Several horses raced in three Millions, but none was durable or fortunate enough to make a fourth. Rahystrada, whose career began in July 2006 and was punctuated by layoffs during his early years, is the rare horse who has carried his peak form through an age when nearly all equine athletes have begun to decline.
“It is surprising, yes, but that’s why we’re still going with him,” Hughes said. “He still acts like he’s 4 or 5. After his work, after his bath, he’ll just drag you outside to graze.”
It did not get recorded, but Rahystrada worked a half-mile over one of the KTC’s training tracks this past weekend. Works are infrequent: Rahystrada’s usual routine is to gallop six days a week around a big field on the KTC property.
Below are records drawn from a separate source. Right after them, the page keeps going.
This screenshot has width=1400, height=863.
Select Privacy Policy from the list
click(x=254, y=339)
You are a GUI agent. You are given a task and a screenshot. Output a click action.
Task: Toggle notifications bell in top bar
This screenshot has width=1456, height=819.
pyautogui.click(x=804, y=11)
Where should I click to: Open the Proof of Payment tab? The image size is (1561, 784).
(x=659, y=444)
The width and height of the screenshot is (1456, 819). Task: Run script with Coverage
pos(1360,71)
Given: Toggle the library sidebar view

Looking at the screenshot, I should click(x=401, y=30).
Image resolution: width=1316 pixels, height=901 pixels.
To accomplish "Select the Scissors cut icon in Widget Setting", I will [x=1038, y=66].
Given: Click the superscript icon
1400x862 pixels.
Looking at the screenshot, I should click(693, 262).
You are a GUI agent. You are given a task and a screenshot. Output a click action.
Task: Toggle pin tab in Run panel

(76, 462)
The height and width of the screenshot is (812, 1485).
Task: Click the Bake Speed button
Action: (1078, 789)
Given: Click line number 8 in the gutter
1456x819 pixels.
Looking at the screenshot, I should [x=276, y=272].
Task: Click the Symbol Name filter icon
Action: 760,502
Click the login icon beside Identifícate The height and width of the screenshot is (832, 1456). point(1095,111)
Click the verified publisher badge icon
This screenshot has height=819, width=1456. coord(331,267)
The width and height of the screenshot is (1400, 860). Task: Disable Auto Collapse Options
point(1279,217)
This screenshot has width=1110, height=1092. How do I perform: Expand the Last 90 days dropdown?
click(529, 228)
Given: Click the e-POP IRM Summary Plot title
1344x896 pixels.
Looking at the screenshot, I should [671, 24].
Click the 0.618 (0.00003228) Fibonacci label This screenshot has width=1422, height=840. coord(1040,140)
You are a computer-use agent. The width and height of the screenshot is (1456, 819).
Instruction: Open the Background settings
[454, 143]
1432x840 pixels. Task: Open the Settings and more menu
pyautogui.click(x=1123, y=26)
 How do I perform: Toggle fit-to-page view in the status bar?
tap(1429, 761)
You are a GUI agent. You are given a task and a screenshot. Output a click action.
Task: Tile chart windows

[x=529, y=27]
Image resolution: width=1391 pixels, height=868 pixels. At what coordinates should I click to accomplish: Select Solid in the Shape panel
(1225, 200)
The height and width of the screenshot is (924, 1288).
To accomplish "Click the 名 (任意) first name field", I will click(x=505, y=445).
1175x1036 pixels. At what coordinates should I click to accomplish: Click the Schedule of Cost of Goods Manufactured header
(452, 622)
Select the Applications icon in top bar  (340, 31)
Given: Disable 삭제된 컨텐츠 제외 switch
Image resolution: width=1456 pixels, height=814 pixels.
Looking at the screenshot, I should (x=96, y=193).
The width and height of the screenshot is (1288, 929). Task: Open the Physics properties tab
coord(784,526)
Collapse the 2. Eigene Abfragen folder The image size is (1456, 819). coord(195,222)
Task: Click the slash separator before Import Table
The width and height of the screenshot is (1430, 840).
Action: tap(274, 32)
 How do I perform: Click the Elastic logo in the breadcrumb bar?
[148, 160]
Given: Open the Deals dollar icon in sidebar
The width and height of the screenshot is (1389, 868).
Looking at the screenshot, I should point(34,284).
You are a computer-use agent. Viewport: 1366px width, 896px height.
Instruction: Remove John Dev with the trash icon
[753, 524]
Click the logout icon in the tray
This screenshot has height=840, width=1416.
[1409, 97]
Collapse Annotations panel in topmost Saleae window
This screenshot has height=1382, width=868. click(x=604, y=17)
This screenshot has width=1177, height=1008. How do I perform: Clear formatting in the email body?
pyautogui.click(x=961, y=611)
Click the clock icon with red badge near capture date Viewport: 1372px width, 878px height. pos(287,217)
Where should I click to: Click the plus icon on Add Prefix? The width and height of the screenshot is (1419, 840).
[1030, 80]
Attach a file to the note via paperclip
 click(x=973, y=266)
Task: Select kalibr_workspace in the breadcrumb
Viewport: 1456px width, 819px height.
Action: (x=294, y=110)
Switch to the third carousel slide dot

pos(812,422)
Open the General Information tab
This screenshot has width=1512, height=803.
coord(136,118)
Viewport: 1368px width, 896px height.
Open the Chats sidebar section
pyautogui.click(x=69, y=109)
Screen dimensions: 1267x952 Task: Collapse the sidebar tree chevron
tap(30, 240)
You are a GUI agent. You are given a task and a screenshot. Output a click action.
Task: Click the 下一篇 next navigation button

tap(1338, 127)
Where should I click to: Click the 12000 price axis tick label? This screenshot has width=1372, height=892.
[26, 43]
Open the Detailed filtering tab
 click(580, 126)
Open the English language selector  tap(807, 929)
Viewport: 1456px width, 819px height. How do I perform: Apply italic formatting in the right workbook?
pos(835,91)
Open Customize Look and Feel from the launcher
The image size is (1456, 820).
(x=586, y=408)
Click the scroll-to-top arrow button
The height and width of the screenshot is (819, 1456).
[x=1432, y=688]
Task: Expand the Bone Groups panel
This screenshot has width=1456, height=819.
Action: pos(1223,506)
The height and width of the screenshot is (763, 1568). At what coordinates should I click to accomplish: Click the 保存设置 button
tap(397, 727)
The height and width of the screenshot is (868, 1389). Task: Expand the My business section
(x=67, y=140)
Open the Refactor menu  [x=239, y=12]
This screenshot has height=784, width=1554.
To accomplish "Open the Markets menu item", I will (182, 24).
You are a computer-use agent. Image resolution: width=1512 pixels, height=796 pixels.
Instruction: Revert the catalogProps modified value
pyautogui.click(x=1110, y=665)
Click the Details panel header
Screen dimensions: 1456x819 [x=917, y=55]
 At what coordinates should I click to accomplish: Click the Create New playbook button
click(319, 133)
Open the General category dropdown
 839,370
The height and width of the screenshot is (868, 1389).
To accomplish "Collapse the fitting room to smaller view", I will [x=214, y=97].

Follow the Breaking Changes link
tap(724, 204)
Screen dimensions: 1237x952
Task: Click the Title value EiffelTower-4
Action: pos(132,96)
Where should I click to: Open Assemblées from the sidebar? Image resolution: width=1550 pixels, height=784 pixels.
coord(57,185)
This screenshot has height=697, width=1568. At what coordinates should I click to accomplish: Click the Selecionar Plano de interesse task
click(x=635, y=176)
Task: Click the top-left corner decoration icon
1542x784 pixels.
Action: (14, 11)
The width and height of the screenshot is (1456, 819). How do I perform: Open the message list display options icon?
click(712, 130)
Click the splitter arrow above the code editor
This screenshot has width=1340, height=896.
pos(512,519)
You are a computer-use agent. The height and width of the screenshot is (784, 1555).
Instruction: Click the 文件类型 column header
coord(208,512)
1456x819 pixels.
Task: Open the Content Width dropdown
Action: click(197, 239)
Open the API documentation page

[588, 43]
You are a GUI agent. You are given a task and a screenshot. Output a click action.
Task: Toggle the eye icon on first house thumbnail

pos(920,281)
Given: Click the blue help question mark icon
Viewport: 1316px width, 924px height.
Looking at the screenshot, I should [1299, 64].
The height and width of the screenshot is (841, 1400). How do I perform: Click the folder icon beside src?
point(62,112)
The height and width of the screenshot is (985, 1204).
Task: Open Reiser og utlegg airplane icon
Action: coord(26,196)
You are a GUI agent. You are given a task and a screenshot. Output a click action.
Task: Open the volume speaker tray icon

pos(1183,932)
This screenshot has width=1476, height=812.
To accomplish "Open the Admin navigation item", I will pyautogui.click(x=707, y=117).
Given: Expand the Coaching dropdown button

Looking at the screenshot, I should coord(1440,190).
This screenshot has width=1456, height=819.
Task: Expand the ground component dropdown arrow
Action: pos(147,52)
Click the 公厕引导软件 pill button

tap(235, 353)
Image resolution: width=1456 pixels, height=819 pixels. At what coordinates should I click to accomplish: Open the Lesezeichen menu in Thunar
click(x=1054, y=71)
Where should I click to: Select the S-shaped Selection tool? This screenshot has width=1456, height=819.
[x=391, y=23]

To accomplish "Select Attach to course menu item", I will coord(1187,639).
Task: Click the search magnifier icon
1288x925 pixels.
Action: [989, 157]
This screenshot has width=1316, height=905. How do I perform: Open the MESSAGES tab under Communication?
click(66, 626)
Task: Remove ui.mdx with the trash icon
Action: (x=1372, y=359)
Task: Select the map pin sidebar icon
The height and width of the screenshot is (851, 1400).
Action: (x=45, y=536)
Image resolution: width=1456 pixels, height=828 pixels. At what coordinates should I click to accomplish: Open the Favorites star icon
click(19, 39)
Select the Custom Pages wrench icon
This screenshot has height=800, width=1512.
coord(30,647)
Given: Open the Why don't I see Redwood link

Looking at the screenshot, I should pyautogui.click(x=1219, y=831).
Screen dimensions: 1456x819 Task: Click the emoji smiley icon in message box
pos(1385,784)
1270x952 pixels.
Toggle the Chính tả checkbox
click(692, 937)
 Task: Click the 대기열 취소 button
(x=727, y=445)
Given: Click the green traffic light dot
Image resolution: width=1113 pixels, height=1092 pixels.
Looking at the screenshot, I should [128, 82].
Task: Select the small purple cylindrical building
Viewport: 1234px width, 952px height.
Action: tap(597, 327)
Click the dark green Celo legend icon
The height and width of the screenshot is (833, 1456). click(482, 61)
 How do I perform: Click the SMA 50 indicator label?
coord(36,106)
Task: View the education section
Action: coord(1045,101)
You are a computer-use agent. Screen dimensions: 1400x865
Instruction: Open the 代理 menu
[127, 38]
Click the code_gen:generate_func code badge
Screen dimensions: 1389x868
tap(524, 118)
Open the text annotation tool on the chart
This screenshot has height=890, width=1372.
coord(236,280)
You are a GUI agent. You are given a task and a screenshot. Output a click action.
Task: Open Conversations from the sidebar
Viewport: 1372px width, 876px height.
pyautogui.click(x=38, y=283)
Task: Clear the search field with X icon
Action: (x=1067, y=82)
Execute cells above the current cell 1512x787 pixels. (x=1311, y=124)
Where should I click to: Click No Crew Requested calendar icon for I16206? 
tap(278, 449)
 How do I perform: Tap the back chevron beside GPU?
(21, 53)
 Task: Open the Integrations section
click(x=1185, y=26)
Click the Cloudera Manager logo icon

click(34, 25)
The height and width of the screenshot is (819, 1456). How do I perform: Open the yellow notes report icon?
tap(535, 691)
And Hughes is big on routine, particularly the one that worked well here last month.
“Last time we went into barn 1A, and I told the Arlington people I want to do exactly the same; Give me the same stall, everything. We trainers are a superstitious lot.”
Hughes can use whatever methods he wants: They have worked beautifully on Rahystrada.
Optimizer bows out of Million
Optimizer, a last-minute pre-entrant in the Million, won’t travel from New York for the race, Arlington racing officials confirmed, leaving a likely field of 13 for the race.
Also, two pre-entrants from the American St. Leger won’t be among that race’s final entries: Cavalero ran instead in an optional claimer here Sunday, and Harrods Creek will not make the trip from New York, trainer Bill Mott informed Arlington racing officials Monday.